Le coup d’Etat militaire de 1980 et la période qui s’ensuivit – le règne de la terreur – fut, du sommet à la base, l’incarnation du mensonge. Les militaires s’emparèrent du pouvoir pour le bien de la nation. Exécutions, victimes de la torture, prisons bondées, tout cela pour le bien du peuple turc.

Les années 1990 furent, elles aussi, dominées par les mensonges. Le fait que des milliers de villages kurdes aient été brûlés et rasés, entraînant le déplacement forcé de millions de Kurdes, n’a jamais été reconnu.

Ce n’est que vingt ans plus tard que des éléments de vérité furent dévoilés quant à la mort de plusieurs officiers de haut rang qui servaient dans les sites sensibles de la guerre contre le mouvement kurde armé. Ces officiers se seraient, paraît-il, suicidés ; or, des procès ont été intentés par leurs familles et ces morts ont fait l’objet d’enquêtes approfondies, avec de nouveaux mensonges mis au jour – sous la forme de faux documents officiels élaborés par des unités militaires, des récits de témoins manipulés, des noms de témoins qui étaient en service ailleurs au moment des événements, etc.

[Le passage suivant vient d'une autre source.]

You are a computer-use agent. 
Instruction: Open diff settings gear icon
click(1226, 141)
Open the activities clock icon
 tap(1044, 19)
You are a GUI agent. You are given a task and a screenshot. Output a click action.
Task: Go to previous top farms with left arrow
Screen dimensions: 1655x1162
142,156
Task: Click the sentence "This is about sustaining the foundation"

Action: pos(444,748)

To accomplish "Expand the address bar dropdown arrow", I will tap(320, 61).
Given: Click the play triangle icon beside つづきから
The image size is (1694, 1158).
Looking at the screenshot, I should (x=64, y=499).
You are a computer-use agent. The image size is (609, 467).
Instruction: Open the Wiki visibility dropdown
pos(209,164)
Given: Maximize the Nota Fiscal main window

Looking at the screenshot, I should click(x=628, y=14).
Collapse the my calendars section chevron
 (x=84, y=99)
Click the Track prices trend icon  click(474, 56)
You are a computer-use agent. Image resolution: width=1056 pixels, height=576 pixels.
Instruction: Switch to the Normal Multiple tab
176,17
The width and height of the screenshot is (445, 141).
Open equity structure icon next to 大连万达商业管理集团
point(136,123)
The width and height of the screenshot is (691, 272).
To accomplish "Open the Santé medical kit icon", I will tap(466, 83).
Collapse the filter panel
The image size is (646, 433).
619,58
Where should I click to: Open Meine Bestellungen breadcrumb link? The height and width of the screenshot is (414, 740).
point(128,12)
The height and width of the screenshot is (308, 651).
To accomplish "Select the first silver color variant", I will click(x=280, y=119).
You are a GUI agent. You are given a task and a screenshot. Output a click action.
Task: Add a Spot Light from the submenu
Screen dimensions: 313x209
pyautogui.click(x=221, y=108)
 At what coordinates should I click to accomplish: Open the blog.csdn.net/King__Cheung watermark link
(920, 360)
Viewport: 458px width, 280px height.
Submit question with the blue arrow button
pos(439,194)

Mais le mensonge le plus grand, qui recouvre tous les autres, tel un immense dôme invisible, est le mensonge selon lequel le « peuple turc » n’aurait pas commis de génocide à l’encontre des Arméniens et des autres groupes chrétiens de cette terre, car il s’agit là du fondement sur lequel tous les autres mensonges ont été bâtis.

Préparatifs de 2015

L’intensité des mensonges s’accroît actuellement, à mesure que la Turquie se prépare sans état d’âme au 100ème anniversaire du génocide arménien et aux organisations arméniennes, à travers le monde, qui commémorent cette tragédie.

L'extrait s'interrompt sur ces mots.